Former railway station in Sydney, Australia

Camellia railway station was a suburban railway station located on the Carlingford line, serving the Sydney suburb of Camellia. Open between 1901 and 2020, at the time of closure it was served by Sydney Trains T6 Carlingford Line services.

==History==
The private Simpson's Railway from Rosehill Racecourse to Carlingford was constructed through the site of the future Camellia station in 1896. However, no station was provided at Camellia at this time. The private railway line was purchased by the NSW State Government in July 1899, with a view to provide passenger services along the line.

The site of the future Camellia station was located at the perpendicular flat crossing of the railway line and the Parramatta Steam Tramway to Redbank Wharf, which had opened in 1883. The idea to provide an interchange between the two railways meant that construction of a station at the site was proposed as early as January 1899 before the government's purchase of Simpson's Railway, though by as late as 18 July 1901, no decision had yet been publicly reported on the construction of said station.

However by 27 July, a station platform had been constructed at to ensure an interchange between the two services. The station was provisionally labelled as the "Parramatta platform" of the line, due to its intended role to provide service for travellers coming from Parramatta by tram. The station had previously appeared under the name Parramatta Tram Junction in proposed timetables from 1900.

Camellia station opened on 1 August 1901 as Subiaco, named after a local estate which housed a convent of Benedictine nuns. The station was renamed Camellia on 14 September 1901, due to public confusion as Subiaco railway station was located on the southern bank of the Parramatta River, with the Subiaco estate on the northern side closer to Victoria Road railway station. The new name was devised from a local nursery called Camellia Grove.

As per its original intention, Camellia station served as an interchange between the Carlingford railway line and steam tram services, until the latter ceased operations in March 1943.

**Tasks to perform:**
• 1. Reproduce the Camellia railway station passage word for word, from "Camellia railway station" up to and including "Carlingford Line services.".
• 2. According to the Camellia railway station passage, under what name did the station open on 1 August 1901?
The entries that come after the Camellia railway station passage are separate material and do not relate to it.

**Dataset:**
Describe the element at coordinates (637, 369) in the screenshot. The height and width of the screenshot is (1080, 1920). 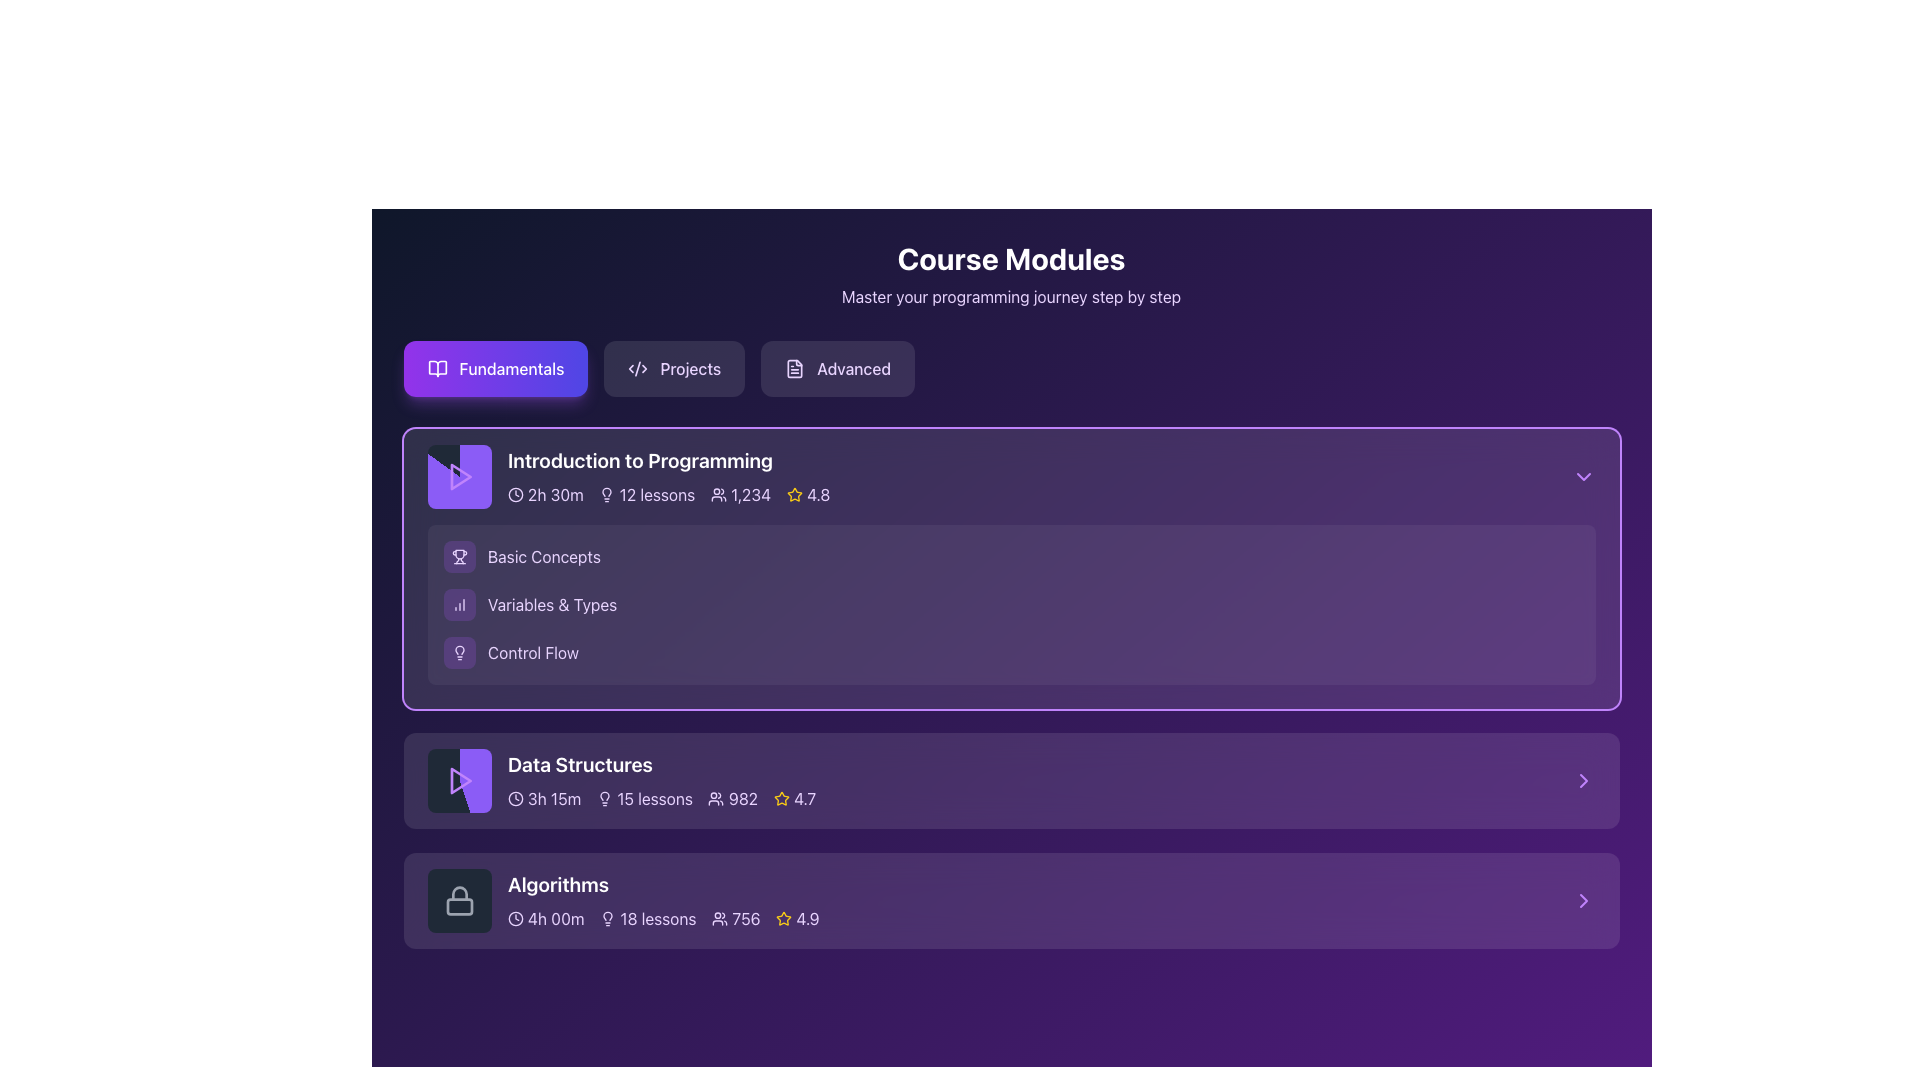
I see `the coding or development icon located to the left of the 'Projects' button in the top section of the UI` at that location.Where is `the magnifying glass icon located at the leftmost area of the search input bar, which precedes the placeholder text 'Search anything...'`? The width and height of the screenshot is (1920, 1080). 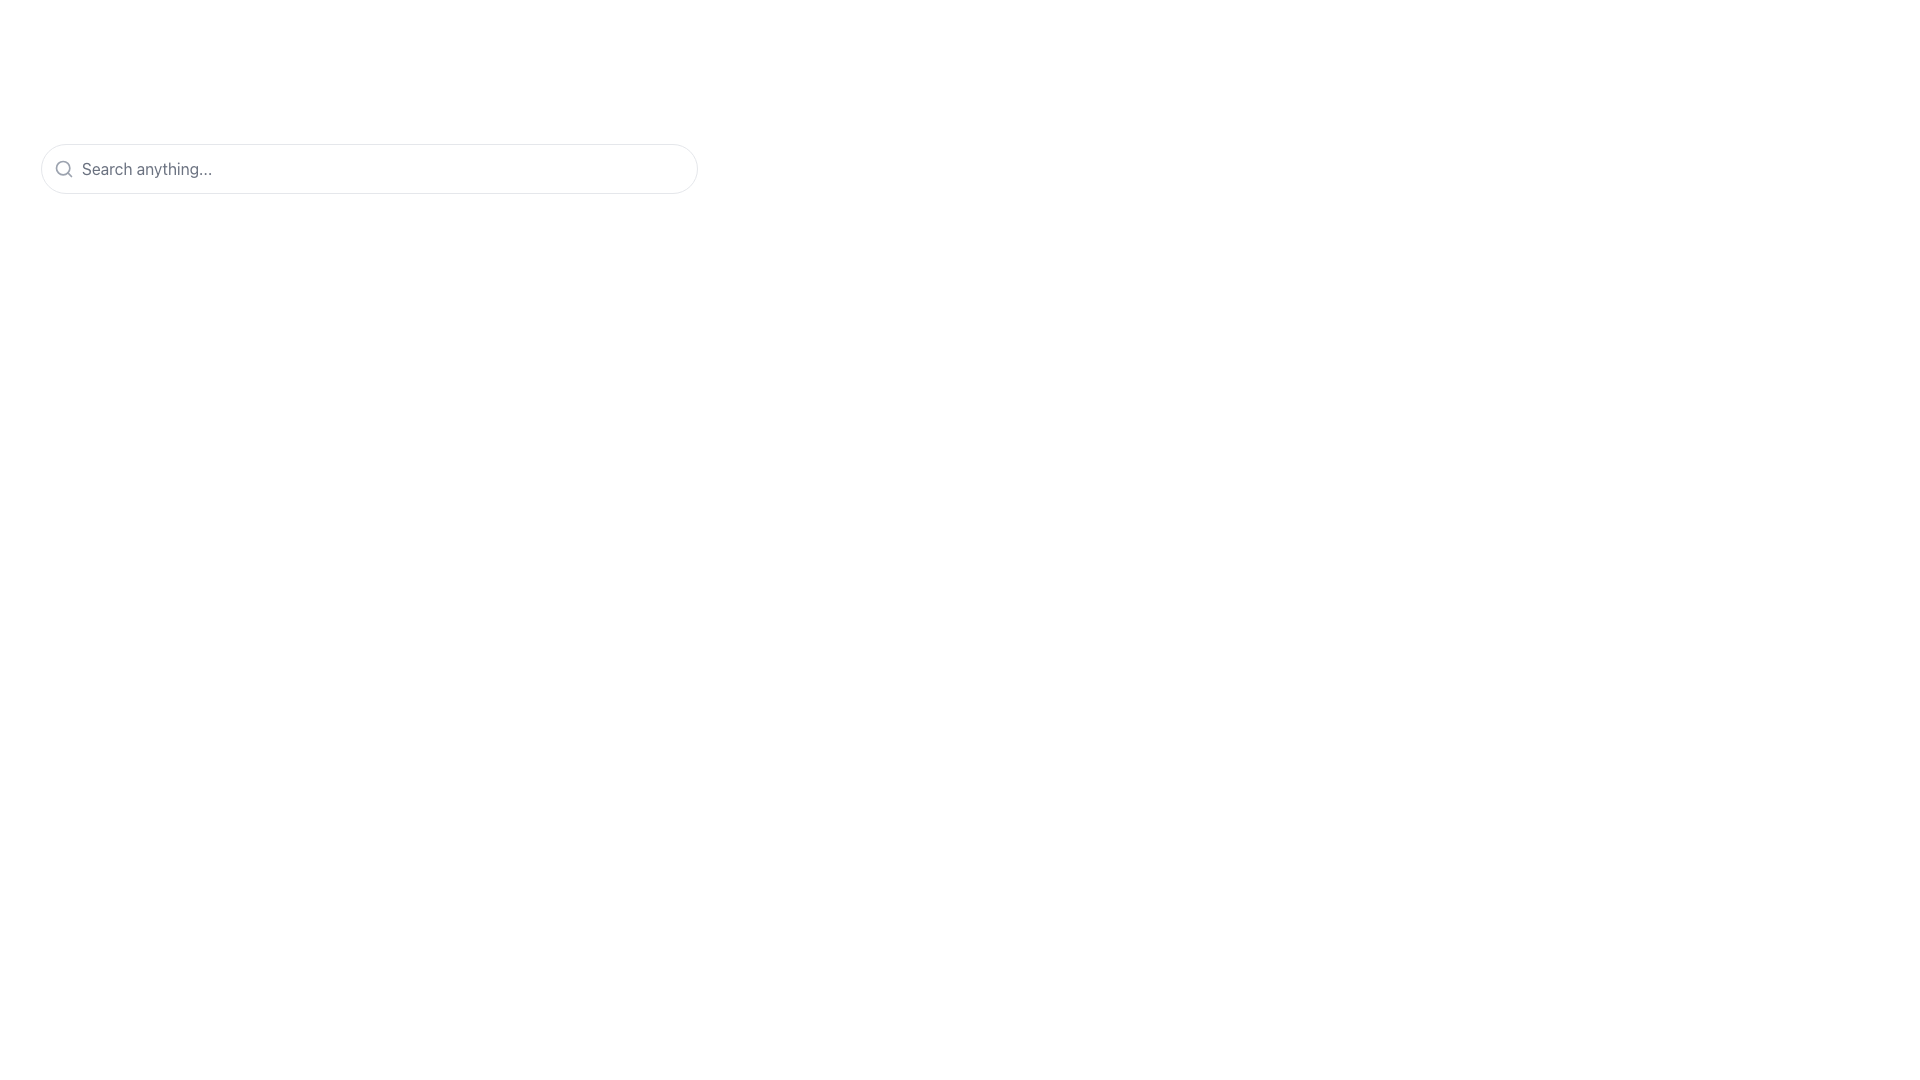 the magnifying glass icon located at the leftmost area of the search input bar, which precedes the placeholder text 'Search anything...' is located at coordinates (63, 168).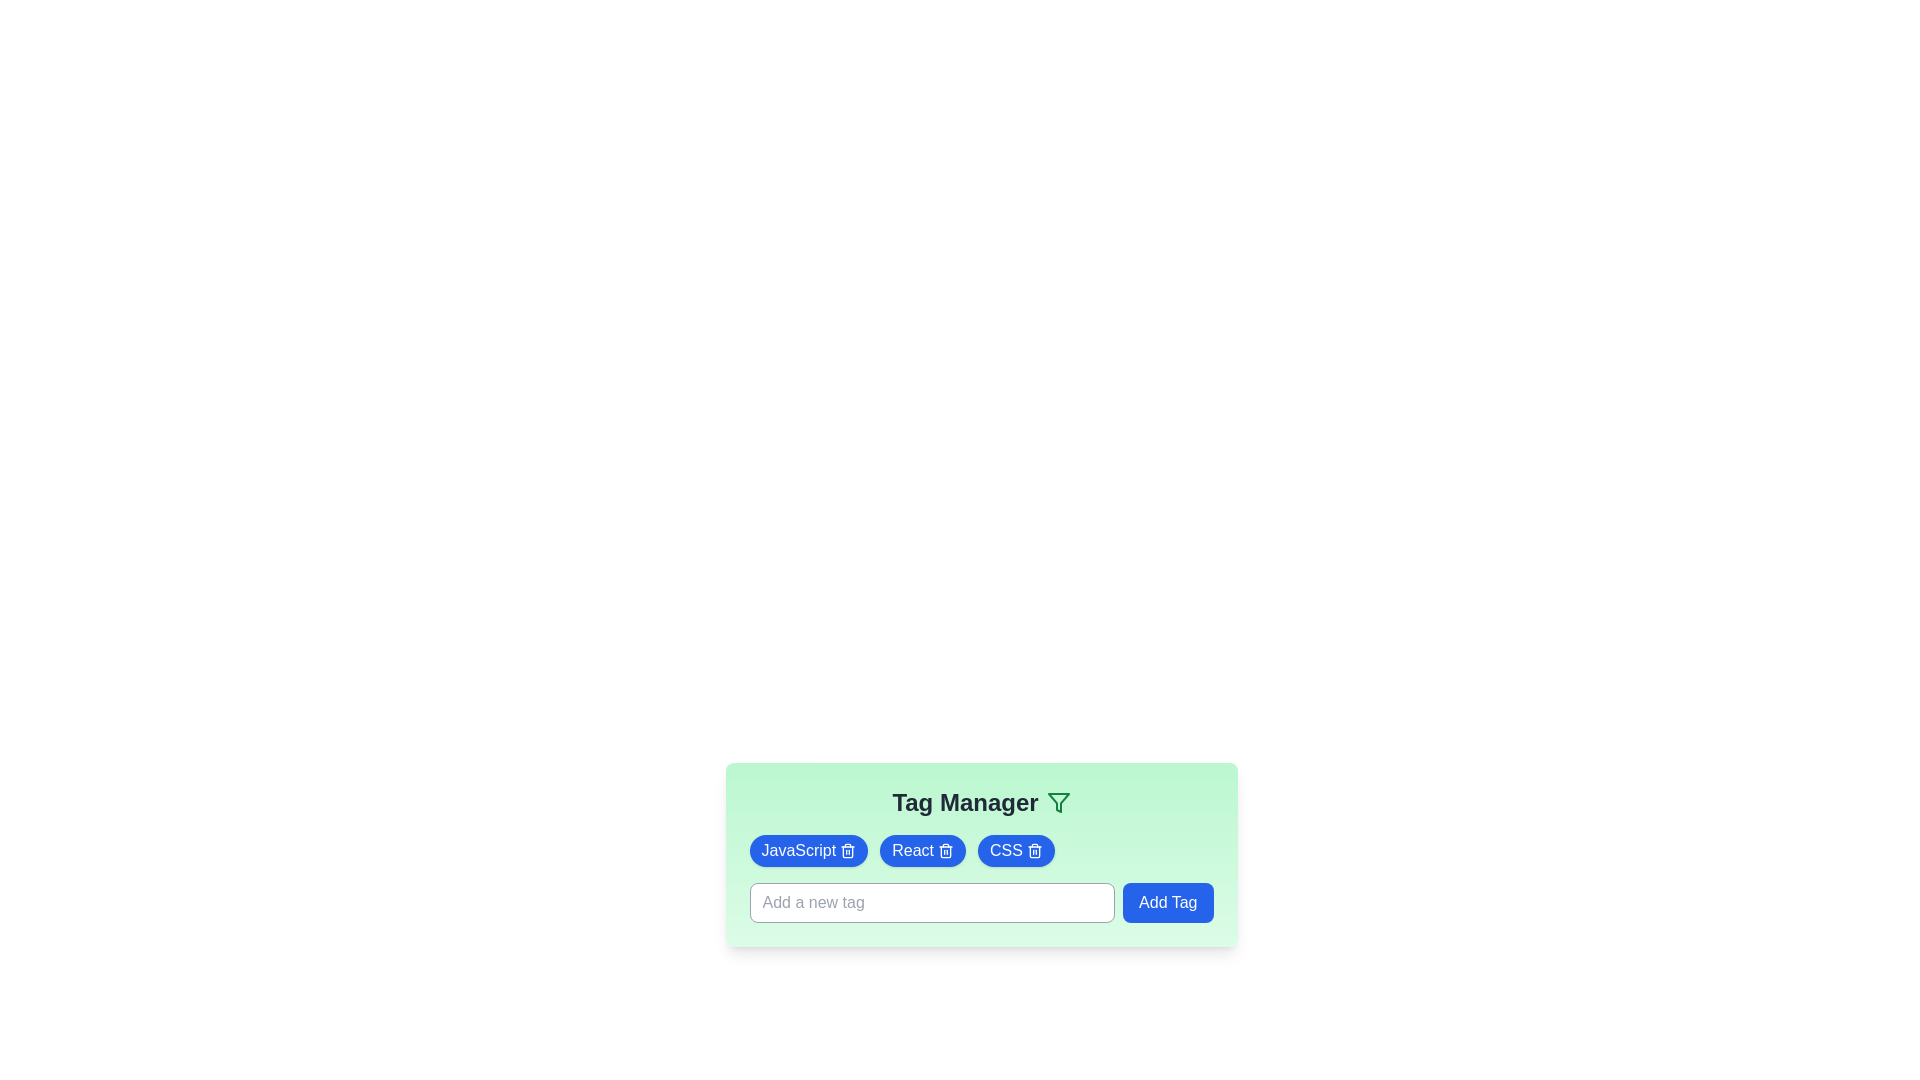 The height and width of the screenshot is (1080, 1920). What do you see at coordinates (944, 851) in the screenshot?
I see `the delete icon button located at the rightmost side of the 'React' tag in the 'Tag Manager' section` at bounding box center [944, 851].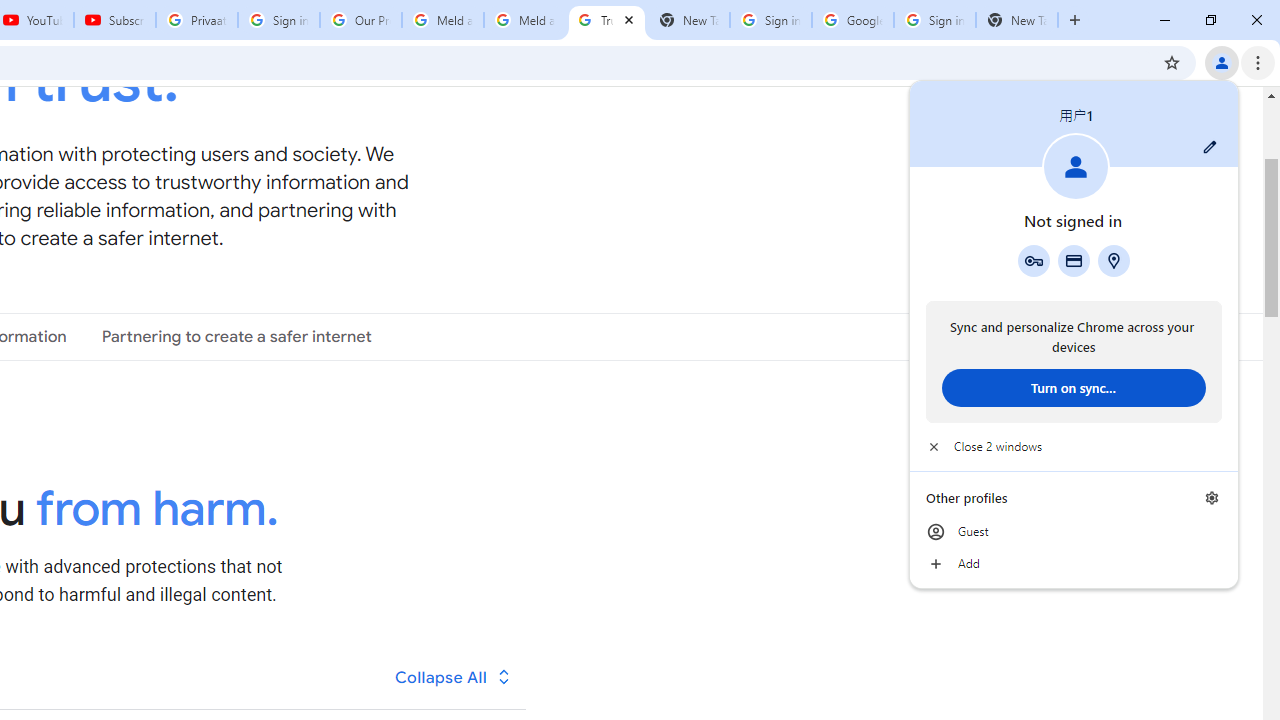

**Results of the exercise:**
• 1.
Camellia railway station was a suburban railway station located on the Carlingford line, serving the Sydney suburb of Camellia. Open between 1901 and 2020, at the time of closure it was served by Sydney Trains T6 Carlingford Line services.

• 2. Subiaco